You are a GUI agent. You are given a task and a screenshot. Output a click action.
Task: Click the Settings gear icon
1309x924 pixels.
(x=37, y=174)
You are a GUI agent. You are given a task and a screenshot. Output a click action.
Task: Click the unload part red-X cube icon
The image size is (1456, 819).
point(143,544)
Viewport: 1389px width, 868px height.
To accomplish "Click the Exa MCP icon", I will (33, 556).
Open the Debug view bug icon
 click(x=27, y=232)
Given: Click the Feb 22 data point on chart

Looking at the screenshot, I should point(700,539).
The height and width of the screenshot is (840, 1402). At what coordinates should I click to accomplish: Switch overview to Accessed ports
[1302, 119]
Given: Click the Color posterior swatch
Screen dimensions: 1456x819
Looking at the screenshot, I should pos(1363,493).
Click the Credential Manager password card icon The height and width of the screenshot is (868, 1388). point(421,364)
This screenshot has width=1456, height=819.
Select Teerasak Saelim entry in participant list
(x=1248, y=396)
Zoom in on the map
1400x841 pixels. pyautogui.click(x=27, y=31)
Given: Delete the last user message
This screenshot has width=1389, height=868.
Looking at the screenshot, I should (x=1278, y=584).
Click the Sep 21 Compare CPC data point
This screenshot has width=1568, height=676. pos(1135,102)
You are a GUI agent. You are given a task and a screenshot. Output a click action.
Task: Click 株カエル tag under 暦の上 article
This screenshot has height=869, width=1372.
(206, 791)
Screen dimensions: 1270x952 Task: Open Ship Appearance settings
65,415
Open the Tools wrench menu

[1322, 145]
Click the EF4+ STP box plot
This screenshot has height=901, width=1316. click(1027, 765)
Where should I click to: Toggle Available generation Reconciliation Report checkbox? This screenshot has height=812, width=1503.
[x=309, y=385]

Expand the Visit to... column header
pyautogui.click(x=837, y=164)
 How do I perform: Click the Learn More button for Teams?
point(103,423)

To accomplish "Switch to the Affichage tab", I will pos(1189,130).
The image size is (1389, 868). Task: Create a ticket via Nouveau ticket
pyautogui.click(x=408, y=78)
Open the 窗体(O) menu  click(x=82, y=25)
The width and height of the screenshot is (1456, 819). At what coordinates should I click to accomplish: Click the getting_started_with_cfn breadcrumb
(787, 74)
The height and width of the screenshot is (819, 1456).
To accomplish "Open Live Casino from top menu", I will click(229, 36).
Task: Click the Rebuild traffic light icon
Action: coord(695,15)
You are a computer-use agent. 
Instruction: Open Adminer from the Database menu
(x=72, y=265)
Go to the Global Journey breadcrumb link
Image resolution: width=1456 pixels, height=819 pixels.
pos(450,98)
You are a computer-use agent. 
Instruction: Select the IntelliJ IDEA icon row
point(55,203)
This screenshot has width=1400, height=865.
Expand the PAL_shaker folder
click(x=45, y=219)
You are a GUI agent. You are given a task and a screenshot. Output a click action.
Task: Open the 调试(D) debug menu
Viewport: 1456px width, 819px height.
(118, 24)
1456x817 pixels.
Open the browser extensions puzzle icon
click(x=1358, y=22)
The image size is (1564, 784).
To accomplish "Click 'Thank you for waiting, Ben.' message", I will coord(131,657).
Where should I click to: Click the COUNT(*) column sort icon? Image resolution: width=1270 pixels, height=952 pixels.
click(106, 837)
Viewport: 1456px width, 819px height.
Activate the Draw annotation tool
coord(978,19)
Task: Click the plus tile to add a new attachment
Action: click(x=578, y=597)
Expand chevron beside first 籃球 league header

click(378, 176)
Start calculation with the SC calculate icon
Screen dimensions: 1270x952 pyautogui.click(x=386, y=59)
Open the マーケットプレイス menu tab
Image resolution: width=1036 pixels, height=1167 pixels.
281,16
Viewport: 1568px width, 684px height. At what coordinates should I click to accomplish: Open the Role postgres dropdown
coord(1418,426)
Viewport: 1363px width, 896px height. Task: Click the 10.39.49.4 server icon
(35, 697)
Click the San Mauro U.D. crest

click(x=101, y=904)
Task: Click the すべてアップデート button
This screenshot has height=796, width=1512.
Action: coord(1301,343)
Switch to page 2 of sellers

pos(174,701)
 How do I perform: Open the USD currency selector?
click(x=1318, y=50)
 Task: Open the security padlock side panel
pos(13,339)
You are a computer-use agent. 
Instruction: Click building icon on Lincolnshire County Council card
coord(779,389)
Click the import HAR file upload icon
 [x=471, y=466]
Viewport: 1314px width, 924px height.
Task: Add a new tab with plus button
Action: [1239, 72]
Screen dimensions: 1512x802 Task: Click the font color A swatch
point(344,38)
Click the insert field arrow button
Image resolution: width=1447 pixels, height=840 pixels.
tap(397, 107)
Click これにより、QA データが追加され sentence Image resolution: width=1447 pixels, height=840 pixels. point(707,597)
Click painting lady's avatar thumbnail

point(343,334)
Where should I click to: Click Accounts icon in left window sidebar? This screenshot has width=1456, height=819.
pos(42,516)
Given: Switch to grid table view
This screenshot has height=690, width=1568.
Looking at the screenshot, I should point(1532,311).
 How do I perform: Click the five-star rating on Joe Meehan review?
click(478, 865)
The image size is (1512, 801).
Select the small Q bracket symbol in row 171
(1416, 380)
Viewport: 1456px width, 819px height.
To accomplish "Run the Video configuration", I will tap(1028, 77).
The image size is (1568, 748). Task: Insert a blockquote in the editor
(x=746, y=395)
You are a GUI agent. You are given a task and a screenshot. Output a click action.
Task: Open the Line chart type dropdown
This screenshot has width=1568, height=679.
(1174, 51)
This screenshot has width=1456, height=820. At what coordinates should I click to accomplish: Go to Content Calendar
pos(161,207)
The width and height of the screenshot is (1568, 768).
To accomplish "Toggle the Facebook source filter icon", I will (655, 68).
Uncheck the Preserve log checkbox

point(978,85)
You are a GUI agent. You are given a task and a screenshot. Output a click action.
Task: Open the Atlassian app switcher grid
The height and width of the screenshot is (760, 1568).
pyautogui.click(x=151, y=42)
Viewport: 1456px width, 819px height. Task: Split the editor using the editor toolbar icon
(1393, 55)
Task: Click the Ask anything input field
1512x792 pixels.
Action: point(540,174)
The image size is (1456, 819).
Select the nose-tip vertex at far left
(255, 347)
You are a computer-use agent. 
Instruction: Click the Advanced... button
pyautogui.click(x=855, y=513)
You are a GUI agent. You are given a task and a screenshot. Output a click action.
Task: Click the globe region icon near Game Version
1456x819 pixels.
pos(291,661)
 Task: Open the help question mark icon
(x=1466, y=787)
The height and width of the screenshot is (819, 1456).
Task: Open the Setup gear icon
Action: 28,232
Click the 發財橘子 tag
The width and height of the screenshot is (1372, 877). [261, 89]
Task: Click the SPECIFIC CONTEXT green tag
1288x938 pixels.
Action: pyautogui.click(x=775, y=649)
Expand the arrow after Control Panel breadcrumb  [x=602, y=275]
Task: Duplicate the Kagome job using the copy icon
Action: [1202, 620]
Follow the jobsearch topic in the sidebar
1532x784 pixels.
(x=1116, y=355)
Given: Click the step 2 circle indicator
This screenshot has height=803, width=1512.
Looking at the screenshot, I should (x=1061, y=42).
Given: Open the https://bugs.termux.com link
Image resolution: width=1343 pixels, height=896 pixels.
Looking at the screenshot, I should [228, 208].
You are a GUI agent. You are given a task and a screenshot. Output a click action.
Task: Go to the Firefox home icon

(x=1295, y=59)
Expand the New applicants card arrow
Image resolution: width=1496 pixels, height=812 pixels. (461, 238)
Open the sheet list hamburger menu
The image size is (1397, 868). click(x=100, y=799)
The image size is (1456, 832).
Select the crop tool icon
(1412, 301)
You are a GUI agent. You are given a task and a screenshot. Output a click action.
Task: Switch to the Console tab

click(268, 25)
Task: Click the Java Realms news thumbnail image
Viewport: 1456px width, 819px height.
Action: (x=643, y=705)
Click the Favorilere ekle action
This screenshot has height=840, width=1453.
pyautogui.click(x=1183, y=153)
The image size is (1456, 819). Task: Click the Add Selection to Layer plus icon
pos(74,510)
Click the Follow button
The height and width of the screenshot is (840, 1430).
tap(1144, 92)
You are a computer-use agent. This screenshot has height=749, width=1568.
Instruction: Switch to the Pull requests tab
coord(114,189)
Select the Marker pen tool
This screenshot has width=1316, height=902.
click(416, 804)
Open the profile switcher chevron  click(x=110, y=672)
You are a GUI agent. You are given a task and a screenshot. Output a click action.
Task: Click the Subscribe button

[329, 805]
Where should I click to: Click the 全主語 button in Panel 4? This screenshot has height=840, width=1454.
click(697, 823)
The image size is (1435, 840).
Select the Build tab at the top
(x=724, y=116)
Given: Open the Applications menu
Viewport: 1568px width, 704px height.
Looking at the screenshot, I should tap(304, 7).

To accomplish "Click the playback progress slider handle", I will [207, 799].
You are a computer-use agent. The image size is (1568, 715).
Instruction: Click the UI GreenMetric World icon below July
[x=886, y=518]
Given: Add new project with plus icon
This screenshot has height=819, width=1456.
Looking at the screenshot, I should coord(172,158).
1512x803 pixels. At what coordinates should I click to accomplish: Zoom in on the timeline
+++
To do - Return the lines of the listing above exactly as they appear, starting with the first and stopping after the line that holds "Task: Click the unload part red-X cube icon".

Solved problem -
You are a GUI agent. You are given a task and a screenshot. Output a click action.
Task: Click the Settings gear icon
1309x924 pixels.
(x=37, y=174)
You are a GUI agent. You are given a task and a screenshot. Output a click action.
Task: Click the unload part red-X cube icon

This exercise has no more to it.